Nor is Jewish scholarship on the New Testament given adequate attention (for a first orientation, see the volume presented here). The lack of engagement with the scholarship of those who contributed to Christianity in Jewish Terms also represents a missed opportunity. Finally, is it possible to discuss love of God and neighbor without interacting with Meir Soleivichik’s seminal essay, The_Virtue_of_Hate?
It is also frustrating that the work of non-Fachleute is generally overlooked (an exception: Jan Assmann). A biblical theology that takes into consideration the insights of Mary Douglas, Jacques Ellul, Emil Fackenheim, Franz Rosenzweig, and Emmanuel Levinas has yet to be written.
Beyond that, it would have been nice to see a volume of German language biblical theology interact in a sustained fashion with output on the same topic produced in English, by (e.g.) Barr and Moberly; Ellen Davis and Mandolfo; Fretheim, Perdue, Brown, and Brueggemann; Goldingay and Patrick Miller. I also missed interaction with the theses of German language scholars including Ebach and Crüsemann; Lohfink, Zenger and Hossfeld.
To be clear, the above lists reflect the limitations of my reading. Moreover, the proper response to such lists is probably: καὶ σὺ τέκνον? Not that I am interested in taking Caesar out. Nor am I ready to write a biblical theology of my own.

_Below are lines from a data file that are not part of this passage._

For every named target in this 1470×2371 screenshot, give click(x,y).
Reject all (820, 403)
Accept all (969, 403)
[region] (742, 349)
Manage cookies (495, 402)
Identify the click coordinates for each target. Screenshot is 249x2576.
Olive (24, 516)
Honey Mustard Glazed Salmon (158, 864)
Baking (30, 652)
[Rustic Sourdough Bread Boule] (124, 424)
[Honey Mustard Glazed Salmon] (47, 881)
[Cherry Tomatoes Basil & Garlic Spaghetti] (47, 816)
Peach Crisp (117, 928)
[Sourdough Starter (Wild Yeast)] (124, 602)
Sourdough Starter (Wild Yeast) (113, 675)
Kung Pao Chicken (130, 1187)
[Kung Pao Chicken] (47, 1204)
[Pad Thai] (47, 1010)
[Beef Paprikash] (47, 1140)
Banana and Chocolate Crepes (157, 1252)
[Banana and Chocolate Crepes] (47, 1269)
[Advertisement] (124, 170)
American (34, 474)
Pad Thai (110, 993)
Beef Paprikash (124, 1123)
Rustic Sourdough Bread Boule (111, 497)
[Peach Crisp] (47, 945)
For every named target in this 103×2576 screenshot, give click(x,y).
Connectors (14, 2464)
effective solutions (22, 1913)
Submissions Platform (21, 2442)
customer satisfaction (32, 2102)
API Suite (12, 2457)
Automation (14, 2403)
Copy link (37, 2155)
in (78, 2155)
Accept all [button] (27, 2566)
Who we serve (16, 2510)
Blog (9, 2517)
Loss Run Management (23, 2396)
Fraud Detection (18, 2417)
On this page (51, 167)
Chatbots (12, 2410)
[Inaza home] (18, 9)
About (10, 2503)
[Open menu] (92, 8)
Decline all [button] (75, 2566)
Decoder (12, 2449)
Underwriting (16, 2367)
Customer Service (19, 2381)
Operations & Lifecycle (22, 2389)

A smidgeon of Sachkritik. So far as I can see, the greatest theological need of the moment is to correct common understandings of "God is Love" in light of passages like Nahum 1, Habakkuk 3, the book of Daniel, Mark 13, and the Apocalypse of John, not the other way around.
It is the imperturbable response of resignation and disinterest vis-à-vis examples of systemic evil in the world today, the helpless approach of the majority of well-fed and well-heeled Jews and Christians to the same, that needs to be distinguished from the stance of God as the Bible speaks of God vis-à-vis examples of systemic evil. In our day regimes like those that grind the populaces of Syria, Iran, Zimbabwe, Belarus, and North Korea barely register in the consciousness of the typical citizen. If the witness of scripture is any guide, God's stance toward such regimes, and examples of systemic evil endemic to the generality of modern states, is one of implacable and undisguised contempt.
A specific example: the Occupy Wall Street movement. Whereas I am unconvinced by the rhetoric of this movement, that does not mean I buy the rhetoric of Wall Street. Resources for an alternative to both are found in scripture. That so few utilize them is a judgment on the petit-bourgeois flavor of the generality of academic biblical scholarship. Not on the Bible, one of whose abiding strengths is its failure to legitimize that particular social location.
The above comments push back at reflections found in God of the Living quoted by Joseph Kelly. In major strands of ancient theology, wrath and judgment are understood as the only proper response to egregious realities of various kinds; a nod to this fact is found in a footnote of God of the Living (fn 3 on p 339). What is love after all, if it knows nothing of what Jacques Ellul called “the violence of love” (introduction here)?
God of the Living is a splendid accomplishment. It merits, not slavish agreement, but sustained engagement.